Bij het oogsten van groente en fruit zijn er drie categorieën te onderscheiden: 'verkoopbaar', 'eetbaar maar niet verkoopbaar' en 'oneetbaar'. De eerste categorie is simpel, dat verkoopt de boer aan zijn afnemers. De laatste categorie is groente of fruit dat verrot of anderszins aangetast is. Goed voor de composthoop en in sommige gevallen voor veevoer. De middencategorie zijn de zogenoemde 'buitenbeentjes'. Appels met een vlekje, te grote tomaten, te kleine komkommers of kromme wortels. In veel gevallen worden ze niet eens geoogst en blijven ze op het veld of aan de boom/struik/plant achter. Puur zonde. Want juist die middencategorie kan verwerkt worden of naar de voedselbank. Alleen weet een boer vaak niet in welke hokje hij zijn oogst moet plaatsen. Verwerkers, supermarkten en consumenten tasten al helemaal in het duister.
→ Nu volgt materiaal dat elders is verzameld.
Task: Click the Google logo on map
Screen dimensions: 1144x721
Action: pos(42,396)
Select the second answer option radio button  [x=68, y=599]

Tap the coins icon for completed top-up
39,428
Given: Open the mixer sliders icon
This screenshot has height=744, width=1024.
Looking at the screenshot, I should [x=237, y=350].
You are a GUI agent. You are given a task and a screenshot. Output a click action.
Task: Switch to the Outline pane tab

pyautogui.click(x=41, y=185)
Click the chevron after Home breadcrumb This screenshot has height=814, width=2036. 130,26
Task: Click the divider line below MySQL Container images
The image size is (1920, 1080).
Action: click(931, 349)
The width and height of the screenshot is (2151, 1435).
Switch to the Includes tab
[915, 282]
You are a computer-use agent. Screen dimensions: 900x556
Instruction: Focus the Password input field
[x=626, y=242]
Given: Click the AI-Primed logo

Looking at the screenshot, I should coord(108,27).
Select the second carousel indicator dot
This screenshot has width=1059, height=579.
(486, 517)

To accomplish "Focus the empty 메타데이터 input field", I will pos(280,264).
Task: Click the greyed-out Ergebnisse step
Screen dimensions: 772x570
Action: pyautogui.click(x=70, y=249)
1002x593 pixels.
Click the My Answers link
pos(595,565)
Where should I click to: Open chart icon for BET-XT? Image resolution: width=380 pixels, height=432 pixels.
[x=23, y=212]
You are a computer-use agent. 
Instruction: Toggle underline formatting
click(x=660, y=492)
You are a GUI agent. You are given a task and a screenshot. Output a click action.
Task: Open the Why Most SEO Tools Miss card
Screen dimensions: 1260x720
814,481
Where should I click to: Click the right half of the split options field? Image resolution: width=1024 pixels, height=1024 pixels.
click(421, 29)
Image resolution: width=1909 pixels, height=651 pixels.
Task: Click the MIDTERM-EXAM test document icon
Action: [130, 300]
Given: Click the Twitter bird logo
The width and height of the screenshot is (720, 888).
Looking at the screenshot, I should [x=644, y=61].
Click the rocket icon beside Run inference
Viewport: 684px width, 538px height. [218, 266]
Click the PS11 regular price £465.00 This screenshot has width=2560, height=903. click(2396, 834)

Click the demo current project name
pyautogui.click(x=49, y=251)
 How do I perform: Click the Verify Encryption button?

Daar heeft het World Wildlife Fund (WWF) wat op gevonden. Met de Stewardship Index for Specialty Crops Food Loss Metric-tool kunnen boeren zelf vaststellen hoe groot de voedselverliezen van hun specifieke oogsten zijn. Want als een boer niet weet wat er precies op zijn land gebeurt, kan hij ook geen maatregelen nemen om de verliezen te verbeteren. Er is niet meer voor nodig dan een paar vlaggetjes, wat emmers, een meetlint en een uurtje of drie aan tijd.

Het WWF testte de tool uit bij 7 boerenbedrijven. De boeren waren blij verrast over de eenvoud van de tool. "Ze vonden het allemaal erg leuk om midden op de dag de velden in te gaan en dingen te controleren nadat de oogstploegen waren geweest," zegt Leigh Prezkop, projectleider van het voedselverspillingsteam van het WWF. "Ze vonden het ongelooflijk inzichtelijk." De oogst zou wel 20% hoger uit kunnen vallen!

Uiteraard gaat het om een eerste stap. Supermarktketens zullen niet van de een op de andere dag hun 'schoonheidseisen' versoepelen, maar als er meer inzicht ontstaat over de hoeveelheden wel eetbaar product dat in de toeleveringsketen beschikbaar is, zullen ze dat misschien wel tegen een lagere prijs willen kopen. En ook de consument is met een beter verhaal te benaderen. "Je bent misschien eerder bereid een appel met een rare vorm of een knoestige yamswortel te kopen als je weet hoeveel van dergelijke producten niet eens geoogst worden."